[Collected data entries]
++++++++
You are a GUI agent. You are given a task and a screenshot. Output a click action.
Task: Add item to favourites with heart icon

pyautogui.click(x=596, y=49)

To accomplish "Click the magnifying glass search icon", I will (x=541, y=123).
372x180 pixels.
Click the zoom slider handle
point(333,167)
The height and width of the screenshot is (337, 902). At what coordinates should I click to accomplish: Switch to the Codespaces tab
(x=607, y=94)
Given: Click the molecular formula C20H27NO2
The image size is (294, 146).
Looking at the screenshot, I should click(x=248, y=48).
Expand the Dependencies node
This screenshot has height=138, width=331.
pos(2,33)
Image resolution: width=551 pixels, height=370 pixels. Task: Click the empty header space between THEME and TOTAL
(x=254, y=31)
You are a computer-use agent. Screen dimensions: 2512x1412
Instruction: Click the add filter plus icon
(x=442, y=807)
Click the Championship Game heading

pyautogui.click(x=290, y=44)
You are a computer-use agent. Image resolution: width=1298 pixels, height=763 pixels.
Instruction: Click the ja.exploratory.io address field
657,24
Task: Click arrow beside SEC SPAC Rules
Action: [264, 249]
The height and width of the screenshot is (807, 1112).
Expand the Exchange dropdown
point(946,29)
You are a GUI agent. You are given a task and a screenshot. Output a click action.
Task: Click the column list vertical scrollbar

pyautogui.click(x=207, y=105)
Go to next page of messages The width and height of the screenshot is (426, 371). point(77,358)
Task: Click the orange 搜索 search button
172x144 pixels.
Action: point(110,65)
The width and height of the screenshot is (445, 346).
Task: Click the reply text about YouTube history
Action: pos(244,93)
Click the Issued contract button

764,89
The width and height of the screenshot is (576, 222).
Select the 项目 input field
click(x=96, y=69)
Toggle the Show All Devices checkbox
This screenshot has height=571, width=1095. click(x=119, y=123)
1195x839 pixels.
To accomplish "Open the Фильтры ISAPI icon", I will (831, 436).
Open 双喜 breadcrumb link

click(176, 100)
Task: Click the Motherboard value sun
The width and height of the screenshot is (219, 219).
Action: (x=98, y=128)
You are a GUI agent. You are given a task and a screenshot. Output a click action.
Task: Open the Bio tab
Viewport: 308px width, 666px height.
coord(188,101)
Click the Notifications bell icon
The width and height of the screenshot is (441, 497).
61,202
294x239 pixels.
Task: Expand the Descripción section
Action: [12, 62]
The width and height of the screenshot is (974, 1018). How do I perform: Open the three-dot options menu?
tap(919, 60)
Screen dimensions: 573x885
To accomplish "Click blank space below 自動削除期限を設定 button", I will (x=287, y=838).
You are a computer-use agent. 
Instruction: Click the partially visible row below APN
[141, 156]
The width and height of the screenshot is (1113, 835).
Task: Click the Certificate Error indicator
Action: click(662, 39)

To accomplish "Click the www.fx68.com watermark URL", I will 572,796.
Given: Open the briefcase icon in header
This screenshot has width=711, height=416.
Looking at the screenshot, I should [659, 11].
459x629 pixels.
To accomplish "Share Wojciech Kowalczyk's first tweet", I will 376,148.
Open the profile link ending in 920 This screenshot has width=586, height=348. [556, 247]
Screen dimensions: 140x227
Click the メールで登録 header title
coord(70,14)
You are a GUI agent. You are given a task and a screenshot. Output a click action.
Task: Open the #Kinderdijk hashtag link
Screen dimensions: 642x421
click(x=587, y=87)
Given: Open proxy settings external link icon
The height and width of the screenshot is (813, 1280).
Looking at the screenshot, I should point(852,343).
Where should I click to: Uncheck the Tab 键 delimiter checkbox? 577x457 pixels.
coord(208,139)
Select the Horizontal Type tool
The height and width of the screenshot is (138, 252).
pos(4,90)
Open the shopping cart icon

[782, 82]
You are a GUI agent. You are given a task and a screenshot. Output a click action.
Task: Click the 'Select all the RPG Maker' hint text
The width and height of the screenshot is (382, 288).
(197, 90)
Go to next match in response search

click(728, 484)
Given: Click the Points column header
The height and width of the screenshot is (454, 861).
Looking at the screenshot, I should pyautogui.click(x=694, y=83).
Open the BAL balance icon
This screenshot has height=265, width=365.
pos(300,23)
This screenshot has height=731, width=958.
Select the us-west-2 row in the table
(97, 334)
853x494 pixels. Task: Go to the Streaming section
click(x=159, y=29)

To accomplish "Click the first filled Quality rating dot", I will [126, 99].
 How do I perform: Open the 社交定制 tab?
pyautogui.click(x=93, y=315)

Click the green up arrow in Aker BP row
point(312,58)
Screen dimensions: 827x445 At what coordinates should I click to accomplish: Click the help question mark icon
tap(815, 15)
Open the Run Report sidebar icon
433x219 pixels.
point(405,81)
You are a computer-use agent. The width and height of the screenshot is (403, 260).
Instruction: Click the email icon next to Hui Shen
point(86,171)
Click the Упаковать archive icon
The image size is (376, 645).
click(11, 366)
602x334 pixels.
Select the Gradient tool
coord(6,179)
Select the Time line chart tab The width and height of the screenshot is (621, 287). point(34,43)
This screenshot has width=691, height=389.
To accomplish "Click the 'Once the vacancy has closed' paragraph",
++++++++
ACTIVITY
Every entry must be retyped in full, exactly as given.

COMPLETED TASK
You are a GUI agent. You are given a task and a screenshot. Output a click action.
Task: Add item to favourites with heart icon

pyautogui.click(x=596, y=49)

To accomplish "Click the magnifying glass search icon", I will (x=541, y=123).
372x180 pixels.
Click the zoom slider handle
point(333,167)
The height and width of the screenshot is (337, 902). At what coordinates should I click to accomplish: Switch to the Codespaces tab
(x=607, y=94)
Given: Click the molecular formula C20H27NO2
The image size is (294, 146).
Looking at the screenshot, I should click(x=248, y=48).
Expand the Dependencies node
This screenshot has height=138, width=331.
pos(2,33)
Image resolution: width=551 pixels, height=370 pixels. Task: Click the empty header space between THEME and TOTAL
(x=254, y=31)
You are a computer-use agent. Screen dimensions: 2512x1412
Instruction: Click the add filter plus icon
(x=442, y=807)
Click the Championship Game heading

pyautogui.click(x=290, y=44)
You are a computer-use agent. Image resolution: width=1298 pixels, height=763 pixels.
Instruction: Click the ja.exploratory.io address field
657,24
Task: Click arrow beside SEC SPAC Rules
Action: [264, 249]
The height and width of the screenshot is (807, 1112).
Expand the Exchange dropdown
point(946,29)
You are a GUI agent. You are given a task and a screenshot. Output a click action.
Task: Click the column list vertical scrollbar

pyautogui.click(x=207, y=105)
Go to next page of messages The width and height of the screenshot is (426, 371). point(77,358)
Task: Click the orange 搜索 search button
172x144 pixels.
Action: point(110,65)
The width and height of the screenshot is (445, 346).
Task: Click the reply text about YouTube history
Action: pos(244,93)
Click the Issued contract button

764,89
The width and height of the screenshot is (576, 222).
Select the 项目 input field
click(x=96, y=69)
Toggle the Show All Devices checkbox
This screenshot has height=571, width=1095. click(x=119, y=123)
1195x839 pixels.
To accomplish "Open the Фильтры ISAPI icon", I will (831, 436).
Open 双喜 breadcrumb link

click(176, 100)
Task: Click the Motherboard value sun
The width and height of the screenshot is (219, 219).
Action: (x=98, y=128)
You are a GUI agent. You are given a task and a screenshot. Output a click action.
Task: Open the Bio tab
Viewport: 308px width, 666px height.
coord(188,101)
Click the Notifications bell icon
The width and height of the screenshot is (441, 497).
61,202
294x239 pixels.
Task: Expand the Descripción section
Action: [12, 62]
The width and height of the screenshot is (974, 1018). How do I perform: Open the three-dot options menu?
tap(919, 60)
Screen dimensions: 573x885
To accomplish "Click blank space below 自動削除期限を設定 button", I will (x=287, y=838).
You are a computer-use agent. 
Instruction: Click the partially visible row below APN
[141, 156]
The width and height of the screenshot is (1113, 835).
Task: Click the Certificate Error indicator
Action: click(662, 39)

To accomplish "Click the www.fx68.com watermark URL", I will 572,796.
Given: Open the briefcase icon in header
This screenshot has width=711, height=416.
Looking at the screenshot, I should [659, 11].
459x629 pixels.
To accomplish "Share Wojciech Kowalczyk's first tweet", I will 376,148.
Open the profile link ending in 920 This screenshot has width=586, height=348. [556, 247]
Screen dimensions: 140x227
Click the メールで登録 header title
coord(70,14)
You are a GUI agent. You are given a task and a screenshot. Output a click action.
Task: Open the #Kinderdijk hashtag link
Screen dimensions: 642x421
click(x=587, y=87)
Given: Open proxy settings external link icon
The height and width of the screenshot is (813, 1280).
Looking at the screenshot, I should point(852,343).
Where should I click to: Uncheck the Tab 键 delimiter checkbox? 577x457 pixels.
coord(208,139)
Select the Horizontal Type tool
The height and width of the screenshot is (138, 252).
pos(4,90)
Open the shopping cart icon

[782, 82]
You are a GUI agent. You are given a task and a screenshot. Output a click action.
Task: Click the 'Select all the RPG Maker' hint text
The width and height of the screenshot is (382, 288).
(197, 90)
Go to next match in response search

click(728, 484)
Given: Click the Points column header
The height and width of the screenshot is (454, 861).
Looking at the screenshot, I should pyautogui.click(x=694, y=83).
Open the BAL balance icon
This screenshot has height=265, width=365.
pos(300,23)
This screenshot has height=731, width=958.
Select the us-west-2 row in the table
(97, 334)
853x494 pixels. Task: Go to the Streaming section
click(x=159, y=29)

To accomplish "Click the first filled Quality rating dot", I will [126, 99].
 How do I perform: Open the 社交定制 tab?
pyautogui.click(x=93, y=315)

Click the green up arrow in Aker BP row
point(312,58)
Screen dimensions: 827x445 At what coordinates should I click to accomplish: Click the help question mark icon
tap(815, 15)
Open the Run Report sidebar icon
433x219 pixels.
point(405,81)
You are a computer-use agent. The width and height of the screenshot is (403, 260).
Instruction: Click the email icon next to Hui Shen
point(86,171)
Click the Упаковать archive icon
The image size is (376, 645).
click(11, 366)
602x334 pixels.
Select the Gradient tool
coord(6,179)
Select the Time line chart tab The width and height of the screenshot is (621, 287). point(34,43)
This screenshot has width=691, height=389.
To accomplish "Click the 'Once the vacancy has closed' paragraph",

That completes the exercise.